WHAT IS NEEDED = When "flag" occurs in a line of the material, copy that line.

SOURCE RECORDS =

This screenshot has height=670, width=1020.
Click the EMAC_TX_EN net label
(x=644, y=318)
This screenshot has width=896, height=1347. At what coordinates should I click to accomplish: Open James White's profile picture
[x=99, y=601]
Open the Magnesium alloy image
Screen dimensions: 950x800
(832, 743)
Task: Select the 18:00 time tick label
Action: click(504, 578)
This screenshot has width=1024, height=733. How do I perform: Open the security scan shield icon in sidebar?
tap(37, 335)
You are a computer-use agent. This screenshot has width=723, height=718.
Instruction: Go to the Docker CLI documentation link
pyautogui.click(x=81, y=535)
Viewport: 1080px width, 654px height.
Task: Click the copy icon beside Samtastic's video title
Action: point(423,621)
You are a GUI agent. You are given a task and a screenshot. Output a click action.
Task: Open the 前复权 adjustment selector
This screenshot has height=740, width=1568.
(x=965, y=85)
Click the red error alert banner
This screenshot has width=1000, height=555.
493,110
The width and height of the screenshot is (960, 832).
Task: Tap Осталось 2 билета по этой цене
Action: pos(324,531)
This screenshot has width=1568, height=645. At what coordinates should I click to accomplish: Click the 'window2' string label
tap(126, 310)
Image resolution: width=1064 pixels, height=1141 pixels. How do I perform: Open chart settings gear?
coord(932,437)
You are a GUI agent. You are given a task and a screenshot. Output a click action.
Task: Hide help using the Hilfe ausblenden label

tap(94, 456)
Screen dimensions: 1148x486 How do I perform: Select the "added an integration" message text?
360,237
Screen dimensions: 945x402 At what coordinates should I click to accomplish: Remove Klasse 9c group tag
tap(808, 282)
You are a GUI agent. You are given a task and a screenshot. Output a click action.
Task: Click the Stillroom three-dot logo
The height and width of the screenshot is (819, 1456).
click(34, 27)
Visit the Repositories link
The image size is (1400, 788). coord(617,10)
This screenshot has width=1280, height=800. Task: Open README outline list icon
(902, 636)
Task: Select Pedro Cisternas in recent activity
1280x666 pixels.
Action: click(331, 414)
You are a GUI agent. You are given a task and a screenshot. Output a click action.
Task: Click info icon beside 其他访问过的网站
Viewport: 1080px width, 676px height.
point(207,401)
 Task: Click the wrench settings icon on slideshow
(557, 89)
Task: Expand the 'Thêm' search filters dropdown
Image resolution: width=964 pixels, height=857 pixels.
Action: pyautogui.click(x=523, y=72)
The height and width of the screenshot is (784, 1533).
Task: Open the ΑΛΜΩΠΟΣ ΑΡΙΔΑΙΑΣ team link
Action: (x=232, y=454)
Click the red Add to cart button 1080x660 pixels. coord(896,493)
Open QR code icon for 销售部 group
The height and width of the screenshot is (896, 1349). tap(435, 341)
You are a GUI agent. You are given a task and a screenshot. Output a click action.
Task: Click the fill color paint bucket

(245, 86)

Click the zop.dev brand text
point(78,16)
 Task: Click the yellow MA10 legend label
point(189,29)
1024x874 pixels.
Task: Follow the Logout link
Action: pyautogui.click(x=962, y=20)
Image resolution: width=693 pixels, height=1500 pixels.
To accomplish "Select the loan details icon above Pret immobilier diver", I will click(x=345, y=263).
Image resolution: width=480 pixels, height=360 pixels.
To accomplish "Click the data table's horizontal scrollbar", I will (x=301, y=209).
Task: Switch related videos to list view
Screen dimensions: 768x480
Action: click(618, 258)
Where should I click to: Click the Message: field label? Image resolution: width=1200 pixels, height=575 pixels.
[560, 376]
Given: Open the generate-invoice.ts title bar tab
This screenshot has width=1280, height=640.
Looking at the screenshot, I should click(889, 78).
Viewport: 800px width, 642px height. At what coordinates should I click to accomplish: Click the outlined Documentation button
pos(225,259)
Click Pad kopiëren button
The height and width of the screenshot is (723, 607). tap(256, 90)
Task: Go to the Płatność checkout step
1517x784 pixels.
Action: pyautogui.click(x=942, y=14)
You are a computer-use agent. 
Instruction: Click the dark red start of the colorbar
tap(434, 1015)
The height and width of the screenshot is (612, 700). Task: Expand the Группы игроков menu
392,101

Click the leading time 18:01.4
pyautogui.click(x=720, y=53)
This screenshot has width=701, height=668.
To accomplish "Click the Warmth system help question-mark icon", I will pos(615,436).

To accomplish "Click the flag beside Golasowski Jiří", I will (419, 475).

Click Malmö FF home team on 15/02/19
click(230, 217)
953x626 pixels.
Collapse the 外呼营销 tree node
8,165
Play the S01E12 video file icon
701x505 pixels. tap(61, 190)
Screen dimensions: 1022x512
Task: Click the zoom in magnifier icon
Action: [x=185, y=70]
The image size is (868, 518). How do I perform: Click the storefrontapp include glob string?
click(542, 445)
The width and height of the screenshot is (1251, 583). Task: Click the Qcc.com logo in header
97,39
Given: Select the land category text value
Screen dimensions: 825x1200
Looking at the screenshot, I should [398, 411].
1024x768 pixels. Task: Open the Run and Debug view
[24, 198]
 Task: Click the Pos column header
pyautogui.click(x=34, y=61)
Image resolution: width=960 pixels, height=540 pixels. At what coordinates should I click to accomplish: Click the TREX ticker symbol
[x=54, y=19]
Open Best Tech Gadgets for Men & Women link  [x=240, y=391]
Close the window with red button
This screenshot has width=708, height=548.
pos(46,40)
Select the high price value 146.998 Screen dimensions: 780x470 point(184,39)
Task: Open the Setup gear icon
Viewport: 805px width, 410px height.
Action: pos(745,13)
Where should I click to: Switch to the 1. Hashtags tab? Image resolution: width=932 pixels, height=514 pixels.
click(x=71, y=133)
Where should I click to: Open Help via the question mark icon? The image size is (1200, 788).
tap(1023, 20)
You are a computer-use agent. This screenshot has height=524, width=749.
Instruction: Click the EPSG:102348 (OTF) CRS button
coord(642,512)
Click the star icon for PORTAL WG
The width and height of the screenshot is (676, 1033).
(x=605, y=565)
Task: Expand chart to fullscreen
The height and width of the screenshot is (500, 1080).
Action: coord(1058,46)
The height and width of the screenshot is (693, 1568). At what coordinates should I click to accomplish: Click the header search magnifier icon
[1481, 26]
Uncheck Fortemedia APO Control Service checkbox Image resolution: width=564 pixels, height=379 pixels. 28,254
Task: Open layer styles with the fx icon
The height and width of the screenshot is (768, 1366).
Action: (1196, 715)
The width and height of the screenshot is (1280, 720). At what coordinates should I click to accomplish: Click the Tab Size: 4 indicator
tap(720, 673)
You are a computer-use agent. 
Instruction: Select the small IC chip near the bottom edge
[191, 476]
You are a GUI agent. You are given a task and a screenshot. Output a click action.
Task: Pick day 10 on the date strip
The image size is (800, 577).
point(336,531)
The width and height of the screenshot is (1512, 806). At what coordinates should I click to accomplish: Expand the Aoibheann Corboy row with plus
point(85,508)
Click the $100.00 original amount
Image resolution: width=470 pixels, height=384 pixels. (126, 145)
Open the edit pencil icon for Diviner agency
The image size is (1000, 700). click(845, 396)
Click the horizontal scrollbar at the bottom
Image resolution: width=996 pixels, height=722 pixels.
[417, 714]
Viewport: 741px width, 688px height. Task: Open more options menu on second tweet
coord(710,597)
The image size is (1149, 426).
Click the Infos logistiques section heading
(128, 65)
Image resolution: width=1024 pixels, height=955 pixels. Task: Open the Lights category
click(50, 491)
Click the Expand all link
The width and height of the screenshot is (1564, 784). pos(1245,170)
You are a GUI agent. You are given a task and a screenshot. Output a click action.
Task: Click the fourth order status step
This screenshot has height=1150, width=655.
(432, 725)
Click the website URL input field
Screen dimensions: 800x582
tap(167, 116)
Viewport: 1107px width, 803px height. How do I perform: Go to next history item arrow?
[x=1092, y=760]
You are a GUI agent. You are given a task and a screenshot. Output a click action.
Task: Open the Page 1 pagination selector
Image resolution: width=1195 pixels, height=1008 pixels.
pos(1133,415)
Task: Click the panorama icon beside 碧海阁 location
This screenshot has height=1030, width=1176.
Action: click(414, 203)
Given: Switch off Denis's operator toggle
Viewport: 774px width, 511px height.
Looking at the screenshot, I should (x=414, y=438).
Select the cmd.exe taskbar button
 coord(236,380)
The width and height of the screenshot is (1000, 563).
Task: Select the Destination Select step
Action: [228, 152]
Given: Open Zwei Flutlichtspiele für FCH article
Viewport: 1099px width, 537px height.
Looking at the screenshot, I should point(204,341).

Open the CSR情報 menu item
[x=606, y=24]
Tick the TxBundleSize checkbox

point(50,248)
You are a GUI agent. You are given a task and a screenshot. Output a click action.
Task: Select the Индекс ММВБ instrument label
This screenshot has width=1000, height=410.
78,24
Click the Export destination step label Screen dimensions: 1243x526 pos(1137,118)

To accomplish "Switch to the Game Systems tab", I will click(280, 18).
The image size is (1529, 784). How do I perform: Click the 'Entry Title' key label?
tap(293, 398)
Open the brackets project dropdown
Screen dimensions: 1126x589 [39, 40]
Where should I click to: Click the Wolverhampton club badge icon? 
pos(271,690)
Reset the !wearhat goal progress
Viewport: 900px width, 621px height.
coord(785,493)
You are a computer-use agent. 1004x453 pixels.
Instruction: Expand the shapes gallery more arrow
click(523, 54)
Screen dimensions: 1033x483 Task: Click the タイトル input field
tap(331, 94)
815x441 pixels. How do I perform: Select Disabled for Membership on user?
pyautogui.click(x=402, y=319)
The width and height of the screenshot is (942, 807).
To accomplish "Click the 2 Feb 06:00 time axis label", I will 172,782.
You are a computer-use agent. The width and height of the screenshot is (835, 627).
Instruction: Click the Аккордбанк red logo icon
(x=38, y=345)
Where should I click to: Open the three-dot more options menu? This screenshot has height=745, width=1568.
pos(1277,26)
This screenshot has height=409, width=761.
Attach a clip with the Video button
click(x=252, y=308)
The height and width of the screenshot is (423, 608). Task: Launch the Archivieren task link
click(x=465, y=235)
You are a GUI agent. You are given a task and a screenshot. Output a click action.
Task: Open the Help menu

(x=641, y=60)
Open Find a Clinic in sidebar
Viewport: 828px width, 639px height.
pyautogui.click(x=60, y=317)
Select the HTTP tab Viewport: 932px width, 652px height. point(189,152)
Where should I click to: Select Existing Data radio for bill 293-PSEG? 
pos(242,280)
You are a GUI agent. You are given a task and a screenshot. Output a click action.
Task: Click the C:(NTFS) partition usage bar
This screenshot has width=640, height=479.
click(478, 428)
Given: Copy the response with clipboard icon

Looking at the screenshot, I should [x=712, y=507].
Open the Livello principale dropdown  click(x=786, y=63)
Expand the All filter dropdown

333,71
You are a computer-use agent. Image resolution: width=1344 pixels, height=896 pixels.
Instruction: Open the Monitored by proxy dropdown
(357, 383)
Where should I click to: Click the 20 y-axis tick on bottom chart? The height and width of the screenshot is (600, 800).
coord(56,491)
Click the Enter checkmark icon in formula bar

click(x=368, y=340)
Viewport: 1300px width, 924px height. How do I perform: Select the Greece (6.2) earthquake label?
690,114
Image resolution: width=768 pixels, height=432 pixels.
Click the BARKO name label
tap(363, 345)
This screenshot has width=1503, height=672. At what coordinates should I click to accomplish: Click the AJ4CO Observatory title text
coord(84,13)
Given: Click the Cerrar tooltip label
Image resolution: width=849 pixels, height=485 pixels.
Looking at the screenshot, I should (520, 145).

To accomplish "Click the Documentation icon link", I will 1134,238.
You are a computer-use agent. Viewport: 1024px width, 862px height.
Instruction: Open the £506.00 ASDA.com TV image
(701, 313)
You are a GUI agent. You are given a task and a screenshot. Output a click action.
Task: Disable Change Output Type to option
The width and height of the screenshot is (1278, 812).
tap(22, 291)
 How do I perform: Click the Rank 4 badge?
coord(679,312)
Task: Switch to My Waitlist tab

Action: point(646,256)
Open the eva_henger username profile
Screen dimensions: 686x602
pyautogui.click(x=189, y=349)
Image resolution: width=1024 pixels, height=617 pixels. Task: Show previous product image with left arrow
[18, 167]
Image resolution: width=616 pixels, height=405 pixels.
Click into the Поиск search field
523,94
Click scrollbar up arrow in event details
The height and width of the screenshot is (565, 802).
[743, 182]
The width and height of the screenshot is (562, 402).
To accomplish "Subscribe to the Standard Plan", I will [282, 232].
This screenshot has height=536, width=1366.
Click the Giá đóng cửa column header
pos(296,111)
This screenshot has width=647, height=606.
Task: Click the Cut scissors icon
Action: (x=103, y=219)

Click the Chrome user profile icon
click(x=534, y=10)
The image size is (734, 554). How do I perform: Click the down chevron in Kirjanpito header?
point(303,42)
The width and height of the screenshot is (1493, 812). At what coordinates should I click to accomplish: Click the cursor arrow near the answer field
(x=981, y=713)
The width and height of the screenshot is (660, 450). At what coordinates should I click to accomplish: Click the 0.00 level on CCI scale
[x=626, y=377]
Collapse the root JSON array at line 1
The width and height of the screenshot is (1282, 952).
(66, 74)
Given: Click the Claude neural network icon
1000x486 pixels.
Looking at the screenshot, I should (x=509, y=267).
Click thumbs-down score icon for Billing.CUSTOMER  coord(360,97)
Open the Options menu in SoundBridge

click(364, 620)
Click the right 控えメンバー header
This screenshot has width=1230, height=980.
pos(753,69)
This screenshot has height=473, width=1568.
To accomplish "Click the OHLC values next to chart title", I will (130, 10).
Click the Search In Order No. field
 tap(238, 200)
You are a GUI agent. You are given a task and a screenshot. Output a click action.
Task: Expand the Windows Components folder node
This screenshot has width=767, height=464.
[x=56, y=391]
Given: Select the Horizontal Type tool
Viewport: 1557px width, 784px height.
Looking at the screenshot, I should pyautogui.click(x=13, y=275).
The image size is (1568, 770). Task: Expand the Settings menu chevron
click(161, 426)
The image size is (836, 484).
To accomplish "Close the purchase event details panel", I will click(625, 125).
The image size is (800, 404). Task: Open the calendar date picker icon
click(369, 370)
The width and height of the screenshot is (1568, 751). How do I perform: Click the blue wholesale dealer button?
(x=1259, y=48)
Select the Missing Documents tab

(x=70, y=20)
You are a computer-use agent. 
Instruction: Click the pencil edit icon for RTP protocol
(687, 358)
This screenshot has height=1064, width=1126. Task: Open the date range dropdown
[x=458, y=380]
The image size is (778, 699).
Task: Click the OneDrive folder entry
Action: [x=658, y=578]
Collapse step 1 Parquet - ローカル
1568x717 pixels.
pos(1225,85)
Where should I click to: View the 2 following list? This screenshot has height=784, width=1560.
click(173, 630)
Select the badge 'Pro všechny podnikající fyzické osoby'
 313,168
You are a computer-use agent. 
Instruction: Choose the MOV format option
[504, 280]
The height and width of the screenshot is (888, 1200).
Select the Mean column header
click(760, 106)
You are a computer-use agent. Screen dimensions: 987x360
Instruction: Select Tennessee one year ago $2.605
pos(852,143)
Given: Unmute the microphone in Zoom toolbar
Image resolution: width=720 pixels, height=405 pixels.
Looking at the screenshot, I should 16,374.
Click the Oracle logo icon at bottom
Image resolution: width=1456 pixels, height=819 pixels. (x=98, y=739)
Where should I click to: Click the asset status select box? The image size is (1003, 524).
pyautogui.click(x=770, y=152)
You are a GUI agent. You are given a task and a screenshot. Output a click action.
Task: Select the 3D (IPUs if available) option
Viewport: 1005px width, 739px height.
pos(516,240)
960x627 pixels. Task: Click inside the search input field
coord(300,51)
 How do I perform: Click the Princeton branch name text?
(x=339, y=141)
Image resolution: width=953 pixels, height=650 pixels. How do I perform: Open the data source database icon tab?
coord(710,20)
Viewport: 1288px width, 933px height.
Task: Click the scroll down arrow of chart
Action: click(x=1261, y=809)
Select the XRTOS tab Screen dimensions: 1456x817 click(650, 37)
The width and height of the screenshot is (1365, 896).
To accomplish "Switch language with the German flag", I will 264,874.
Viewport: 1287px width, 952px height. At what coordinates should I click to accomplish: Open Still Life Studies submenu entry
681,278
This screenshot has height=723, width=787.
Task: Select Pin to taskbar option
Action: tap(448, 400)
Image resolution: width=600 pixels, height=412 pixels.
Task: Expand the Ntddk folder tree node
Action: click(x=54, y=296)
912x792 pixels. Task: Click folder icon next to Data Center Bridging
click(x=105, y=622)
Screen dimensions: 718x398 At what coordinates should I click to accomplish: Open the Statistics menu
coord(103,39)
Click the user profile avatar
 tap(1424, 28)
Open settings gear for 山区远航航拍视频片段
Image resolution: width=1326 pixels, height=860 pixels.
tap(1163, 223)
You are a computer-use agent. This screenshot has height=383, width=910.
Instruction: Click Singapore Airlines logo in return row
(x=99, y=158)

ANSWER TO THE PROBLEM =
To accomplish "Click the flag beside Golasowski Jiří", I will (419, 475).
To accomplish "Switch language with the German flag", I will 264,874.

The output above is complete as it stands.